--- Assignment ---
All lines from the one with "Toyota (97, 1163)" onward, through the last line of the records below, are to be retyped word for word.

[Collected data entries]
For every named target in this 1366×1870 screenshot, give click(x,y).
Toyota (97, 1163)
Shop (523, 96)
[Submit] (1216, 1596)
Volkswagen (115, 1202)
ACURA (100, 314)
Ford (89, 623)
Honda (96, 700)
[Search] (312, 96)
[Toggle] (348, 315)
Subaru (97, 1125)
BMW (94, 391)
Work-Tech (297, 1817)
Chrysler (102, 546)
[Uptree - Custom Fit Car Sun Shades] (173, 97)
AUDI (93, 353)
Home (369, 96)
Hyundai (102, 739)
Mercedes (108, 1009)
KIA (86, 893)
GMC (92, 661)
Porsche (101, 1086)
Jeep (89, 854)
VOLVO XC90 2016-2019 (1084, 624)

--- Reply to the task ---
Toyota (97, 1163)
Shop (523, 96)
[Submit] (1216, 1596)
Volkswagen (115, 1202)
ACURA (100, 314)
Ford (89, 623)
Honda (96, 700)
[Search] (312, 96)
[Toggle] (348, 315)
Subaru (97, 1125)
BMW (94, 391)
Work-Tech (297, 1817)
Chrysler (102, 546)
[Uptree - Custom Fit Car Sun Shades] (173, 97)
AUDI (93, 353)
Home (369, 96)
Hyundai (102, 739)
Mercedes (108, 1009)
KIA (86, 893)
GMC (92, 661)
Porsche (101, 1086)
Jeep (89, 854)
VOLVO XC90 2016-2019 (1084, 624)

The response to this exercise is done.